|
|
|
|
|
by amluto
384 days ago
|
|
Because the footer metadata is in the Parquet file, which is already far too late to give an efficient query. If I have an S3 bucket containing five years worth of Parquet files, each covering a few days worth of rows, and I tell my favorite query tool (DuckDB, etc) about that bucket, then the tool will need to do a partial read (which is multiple operations, I think, since it will need to find the footer and then read the footer) of ~500 files just to find out which ones contain the data of interest. A good query plan would be to do a single list operation on the bucket to find the file names and then to read the file or files needed to answer my query. Iceberg and Delta Lake (I think -- I haven't actually tried it) can do this, but plain Parquet plus Hive partitioning can't, and I'm not aware of any other lightweight scheme that is well supported that can do it.

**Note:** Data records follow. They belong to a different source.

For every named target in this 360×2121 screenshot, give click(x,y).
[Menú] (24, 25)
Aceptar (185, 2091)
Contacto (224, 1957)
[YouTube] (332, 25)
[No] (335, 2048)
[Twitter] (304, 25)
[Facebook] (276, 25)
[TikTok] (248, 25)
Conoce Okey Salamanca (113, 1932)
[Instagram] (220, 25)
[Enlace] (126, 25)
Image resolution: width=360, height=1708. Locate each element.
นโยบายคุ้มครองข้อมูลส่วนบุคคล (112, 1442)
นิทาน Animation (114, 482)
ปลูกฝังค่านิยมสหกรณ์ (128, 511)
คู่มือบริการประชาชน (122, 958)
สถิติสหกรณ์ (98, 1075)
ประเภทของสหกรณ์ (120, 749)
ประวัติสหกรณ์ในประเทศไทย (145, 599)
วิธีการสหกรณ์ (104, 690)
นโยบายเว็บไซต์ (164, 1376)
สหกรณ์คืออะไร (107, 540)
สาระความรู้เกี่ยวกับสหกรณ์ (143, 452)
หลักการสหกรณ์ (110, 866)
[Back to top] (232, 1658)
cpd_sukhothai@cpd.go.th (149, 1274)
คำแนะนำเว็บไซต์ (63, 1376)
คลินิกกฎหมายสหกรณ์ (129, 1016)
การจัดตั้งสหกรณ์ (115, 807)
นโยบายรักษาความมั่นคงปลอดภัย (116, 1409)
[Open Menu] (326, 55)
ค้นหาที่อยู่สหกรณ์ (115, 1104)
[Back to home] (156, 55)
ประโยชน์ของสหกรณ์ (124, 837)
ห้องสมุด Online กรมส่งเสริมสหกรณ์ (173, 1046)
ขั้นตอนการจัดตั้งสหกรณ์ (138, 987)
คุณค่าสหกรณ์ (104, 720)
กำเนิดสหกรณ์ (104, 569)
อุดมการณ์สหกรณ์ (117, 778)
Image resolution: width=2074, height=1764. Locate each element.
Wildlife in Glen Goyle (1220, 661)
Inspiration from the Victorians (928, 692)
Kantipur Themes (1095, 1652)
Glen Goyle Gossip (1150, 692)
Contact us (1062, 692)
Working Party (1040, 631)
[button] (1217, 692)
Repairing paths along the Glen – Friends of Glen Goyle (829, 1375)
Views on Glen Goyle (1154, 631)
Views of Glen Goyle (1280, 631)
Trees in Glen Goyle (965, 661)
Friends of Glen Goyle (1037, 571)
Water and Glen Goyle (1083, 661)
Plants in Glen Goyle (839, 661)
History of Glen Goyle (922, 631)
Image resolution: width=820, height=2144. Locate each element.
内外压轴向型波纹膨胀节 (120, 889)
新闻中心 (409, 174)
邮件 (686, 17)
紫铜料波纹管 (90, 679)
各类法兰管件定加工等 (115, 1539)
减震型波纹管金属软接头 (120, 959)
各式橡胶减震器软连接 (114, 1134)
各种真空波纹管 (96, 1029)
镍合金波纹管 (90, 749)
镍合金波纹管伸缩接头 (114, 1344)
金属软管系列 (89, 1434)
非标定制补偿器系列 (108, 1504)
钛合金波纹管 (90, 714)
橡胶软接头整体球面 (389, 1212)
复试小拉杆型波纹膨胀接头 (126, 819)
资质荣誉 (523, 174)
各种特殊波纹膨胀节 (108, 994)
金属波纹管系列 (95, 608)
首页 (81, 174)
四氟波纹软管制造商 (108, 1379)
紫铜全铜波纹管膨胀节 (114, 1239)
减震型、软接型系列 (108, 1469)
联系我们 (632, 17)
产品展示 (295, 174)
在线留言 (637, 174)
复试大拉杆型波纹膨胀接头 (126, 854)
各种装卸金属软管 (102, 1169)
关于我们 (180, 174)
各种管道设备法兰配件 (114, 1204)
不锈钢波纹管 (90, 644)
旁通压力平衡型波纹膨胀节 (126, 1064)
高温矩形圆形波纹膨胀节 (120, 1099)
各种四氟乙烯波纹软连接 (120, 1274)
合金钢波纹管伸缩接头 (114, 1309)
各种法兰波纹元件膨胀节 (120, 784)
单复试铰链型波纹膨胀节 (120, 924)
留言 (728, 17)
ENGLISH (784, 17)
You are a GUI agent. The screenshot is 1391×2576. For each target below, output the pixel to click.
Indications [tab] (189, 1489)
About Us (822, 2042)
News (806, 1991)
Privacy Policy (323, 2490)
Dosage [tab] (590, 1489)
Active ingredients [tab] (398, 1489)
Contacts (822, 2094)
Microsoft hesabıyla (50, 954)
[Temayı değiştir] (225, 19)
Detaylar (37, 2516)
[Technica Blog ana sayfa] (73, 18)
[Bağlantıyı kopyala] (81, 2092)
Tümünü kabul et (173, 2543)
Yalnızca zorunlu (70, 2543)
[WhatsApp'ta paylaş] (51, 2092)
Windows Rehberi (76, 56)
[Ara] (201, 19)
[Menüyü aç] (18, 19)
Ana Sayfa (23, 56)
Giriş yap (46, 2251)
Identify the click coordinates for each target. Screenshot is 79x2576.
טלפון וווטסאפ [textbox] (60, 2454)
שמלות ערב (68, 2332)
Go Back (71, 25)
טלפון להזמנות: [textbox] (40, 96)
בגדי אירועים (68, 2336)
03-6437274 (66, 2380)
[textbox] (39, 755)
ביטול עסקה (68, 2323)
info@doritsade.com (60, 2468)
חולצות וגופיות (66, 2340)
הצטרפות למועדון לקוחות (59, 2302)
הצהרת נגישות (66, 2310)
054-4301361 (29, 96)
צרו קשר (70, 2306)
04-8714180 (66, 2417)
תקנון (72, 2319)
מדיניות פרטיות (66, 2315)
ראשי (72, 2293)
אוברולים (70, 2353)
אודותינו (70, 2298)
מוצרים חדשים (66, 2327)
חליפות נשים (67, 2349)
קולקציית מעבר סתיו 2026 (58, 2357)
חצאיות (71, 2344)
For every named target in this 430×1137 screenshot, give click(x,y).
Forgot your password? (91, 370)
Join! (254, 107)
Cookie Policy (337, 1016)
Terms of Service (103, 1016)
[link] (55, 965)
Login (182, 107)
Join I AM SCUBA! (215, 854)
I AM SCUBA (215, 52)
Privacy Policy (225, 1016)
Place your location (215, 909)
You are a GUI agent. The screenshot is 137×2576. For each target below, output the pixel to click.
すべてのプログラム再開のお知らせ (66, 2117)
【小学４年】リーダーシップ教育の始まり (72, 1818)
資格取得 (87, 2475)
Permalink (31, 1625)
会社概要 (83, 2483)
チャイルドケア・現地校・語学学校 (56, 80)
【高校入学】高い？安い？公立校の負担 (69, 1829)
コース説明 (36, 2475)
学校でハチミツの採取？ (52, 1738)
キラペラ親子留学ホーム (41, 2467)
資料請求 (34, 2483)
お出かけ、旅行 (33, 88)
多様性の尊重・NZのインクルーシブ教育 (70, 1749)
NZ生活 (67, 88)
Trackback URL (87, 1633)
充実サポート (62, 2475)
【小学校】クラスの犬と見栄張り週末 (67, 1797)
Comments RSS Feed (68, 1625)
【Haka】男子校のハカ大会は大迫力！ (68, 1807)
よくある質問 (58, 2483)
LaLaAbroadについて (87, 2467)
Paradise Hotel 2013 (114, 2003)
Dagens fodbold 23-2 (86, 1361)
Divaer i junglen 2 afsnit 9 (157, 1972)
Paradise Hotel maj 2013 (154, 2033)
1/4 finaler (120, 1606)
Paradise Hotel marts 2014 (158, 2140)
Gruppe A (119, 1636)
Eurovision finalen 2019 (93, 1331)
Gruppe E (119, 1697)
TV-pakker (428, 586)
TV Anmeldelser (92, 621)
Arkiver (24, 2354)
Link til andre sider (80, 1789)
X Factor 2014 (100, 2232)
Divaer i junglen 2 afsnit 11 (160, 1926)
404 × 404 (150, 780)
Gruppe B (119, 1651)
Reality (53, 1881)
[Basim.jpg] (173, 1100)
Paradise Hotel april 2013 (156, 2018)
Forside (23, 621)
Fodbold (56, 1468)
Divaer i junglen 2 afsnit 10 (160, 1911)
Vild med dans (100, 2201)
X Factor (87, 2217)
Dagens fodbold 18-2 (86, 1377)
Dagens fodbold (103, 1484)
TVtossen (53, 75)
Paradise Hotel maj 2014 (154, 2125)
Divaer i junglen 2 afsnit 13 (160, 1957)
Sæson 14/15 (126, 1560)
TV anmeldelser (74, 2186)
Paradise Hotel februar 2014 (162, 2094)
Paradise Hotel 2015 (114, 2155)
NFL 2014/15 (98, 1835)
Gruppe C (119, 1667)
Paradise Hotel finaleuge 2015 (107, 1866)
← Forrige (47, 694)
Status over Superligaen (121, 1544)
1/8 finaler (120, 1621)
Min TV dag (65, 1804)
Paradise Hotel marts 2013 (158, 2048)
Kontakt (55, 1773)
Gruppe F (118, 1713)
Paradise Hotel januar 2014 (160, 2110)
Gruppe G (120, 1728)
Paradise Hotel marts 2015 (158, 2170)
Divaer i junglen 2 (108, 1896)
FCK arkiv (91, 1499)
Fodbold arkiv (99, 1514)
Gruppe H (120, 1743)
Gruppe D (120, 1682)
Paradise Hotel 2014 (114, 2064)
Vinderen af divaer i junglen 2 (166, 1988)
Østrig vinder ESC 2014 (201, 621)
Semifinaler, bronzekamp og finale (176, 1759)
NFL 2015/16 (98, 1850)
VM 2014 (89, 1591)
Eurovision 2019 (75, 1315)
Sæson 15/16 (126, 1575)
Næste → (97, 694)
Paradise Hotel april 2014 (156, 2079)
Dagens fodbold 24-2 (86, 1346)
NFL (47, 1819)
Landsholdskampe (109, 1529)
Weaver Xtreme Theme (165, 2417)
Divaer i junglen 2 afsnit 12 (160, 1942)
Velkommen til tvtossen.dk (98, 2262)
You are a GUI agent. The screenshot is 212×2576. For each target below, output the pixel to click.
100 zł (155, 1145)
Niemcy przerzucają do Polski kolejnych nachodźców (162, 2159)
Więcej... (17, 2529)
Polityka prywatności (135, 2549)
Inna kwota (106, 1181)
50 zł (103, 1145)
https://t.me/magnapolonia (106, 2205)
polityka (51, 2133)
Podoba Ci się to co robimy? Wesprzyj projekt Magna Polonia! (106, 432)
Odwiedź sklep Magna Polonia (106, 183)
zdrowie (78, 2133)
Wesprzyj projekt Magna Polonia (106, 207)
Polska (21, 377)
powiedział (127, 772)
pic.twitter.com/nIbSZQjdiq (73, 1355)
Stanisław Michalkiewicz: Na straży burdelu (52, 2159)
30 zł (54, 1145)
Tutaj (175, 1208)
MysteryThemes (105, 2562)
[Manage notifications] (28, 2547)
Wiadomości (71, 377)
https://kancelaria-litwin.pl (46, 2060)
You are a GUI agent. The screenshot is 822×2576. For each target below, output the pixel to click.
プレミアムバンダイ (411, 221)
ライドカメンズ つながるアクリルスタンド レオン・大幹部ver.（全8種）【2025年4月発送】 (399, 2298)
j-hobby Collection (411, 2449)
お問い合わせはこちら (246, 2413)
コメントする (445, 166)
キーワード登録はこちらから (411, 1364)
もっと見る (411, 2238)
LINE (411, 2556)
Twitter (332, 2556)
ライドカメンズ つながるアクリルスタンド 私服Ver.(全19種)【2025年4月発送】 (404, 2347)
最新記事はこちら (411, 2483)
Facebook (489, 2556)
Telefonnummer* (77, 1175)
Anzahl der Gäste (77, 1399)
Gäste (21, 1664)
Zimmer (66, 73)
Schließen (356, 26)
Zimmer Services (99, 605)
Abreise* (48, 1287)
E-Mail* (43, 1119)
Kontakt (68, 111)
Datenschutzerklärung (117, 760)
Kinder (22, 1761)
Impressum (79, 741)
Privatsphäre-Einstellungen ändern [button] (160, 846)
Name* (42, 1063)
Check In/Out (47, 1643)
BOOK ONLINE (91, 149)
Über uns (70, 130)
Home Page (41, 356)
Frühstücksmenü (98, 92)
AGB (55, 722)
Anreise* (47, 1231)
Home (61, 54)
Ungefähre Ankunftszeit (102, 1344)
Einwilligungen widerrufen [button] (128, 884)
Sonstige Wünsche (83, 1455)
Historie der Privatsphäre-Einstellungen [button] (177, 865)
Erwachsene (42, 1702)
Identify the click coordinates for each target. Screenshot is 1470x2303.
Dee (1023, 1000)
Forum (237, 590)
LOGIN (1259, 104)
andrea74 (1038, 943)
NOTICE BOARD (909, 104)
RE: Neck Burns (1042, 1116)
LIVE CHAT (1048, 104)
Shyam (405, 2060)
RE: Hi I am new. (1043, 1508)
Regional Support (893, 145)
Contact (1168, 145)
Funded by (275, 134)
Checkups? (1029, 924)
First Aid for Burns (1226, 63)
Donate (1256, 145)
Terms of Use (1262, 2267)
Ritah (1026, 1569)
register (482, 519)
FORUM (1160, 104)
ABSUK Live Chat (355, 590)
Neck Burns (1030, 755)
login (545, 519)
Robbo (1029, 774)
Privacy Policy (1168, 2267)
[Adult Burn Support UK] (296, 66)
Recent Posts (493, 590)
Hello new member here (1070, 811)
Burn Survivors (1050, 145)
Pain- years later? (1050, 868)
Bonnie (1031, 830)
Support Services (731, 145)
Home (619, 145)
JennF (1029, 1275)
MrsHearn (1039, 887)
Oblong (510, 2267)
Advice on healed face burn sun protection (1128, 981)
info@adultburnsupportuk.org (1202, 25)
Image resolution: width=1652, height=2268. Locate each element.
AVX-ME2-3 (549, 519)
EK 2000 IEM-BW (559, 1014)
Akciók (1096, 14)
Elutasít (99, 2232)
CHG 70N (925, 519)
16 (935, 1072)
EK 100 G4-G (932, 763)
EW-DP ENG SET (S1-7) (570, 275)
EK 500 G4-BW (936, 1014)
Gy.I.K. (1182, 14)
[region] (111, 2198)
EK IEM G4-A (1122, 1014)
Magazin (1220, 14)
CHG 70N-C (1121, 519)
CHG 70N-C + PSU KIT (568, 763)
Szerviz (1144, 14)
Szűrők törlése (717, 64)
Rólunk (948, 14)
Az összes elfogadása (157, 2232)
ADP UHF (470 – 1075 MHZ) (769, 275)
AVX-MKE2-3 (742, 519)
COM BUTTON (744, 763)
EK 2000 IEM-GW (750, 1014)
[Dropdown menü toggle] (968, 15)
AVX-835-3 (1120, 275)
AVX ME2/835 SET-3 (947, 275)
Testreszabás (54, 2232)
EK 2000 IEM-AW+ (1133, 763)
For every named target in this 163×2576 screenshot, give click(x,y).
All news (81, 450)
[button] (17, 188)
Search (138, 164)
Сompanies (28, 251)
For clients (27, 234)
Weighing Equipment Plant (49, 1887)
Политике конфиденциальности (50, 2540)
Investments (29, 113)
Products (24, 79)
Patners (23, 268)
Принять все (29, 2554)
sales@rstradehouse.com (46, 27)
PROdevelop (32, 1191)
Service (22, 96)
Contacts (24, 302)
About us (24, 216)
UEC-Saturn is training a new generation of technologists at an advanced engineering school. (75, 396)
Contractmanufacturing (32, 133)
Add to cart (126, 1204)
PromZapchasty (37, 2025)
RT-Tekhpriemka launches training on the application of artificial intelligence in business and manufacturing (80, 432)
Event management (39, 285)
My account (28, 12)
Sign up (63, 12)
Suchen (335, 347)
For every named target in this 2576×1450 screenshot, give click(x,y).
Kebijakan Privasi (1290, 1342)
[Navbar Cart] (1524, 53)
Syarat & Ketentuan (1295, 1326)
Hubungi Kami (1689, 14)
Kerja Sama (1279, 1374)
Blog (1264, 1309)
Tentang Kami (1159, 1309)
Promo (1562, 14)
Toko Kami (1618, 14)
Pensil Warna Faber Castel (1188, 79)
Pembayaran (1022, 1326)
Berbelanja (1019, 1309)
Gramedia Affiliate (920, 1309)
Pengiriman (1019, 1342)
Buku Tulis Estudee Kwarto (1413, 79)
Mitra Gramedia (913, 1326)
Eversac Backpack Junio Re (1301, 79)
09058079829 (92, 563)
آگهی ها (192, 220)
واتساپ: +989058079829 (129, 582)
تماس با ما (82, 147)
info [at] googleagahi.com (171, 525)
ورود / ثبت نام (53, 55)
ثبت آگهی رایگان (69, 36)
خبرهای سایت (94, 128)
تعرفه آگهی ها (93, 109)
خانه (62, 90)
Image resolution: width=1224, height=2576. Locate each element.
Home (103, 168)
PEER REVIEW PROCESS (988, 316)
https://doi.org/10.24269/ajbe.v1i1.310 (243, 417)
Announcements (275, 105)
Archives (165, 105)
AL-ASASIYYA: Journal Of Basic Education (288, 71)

My personal little query tool (which predates Parquet) can do it just fine by the simple expedient of reading directory names. |
|
In theory, going off of the schema diagram they have, all your files are listed in `data_file`, the timestamp range for that file would be in `file_column_stats`, and that information could be used to decide what files to _actually_ read based on your query.
Whether duckdb's query engine takes advantage of this is a different story, but even if it doesn't Yet it should be possible to do so Eventually.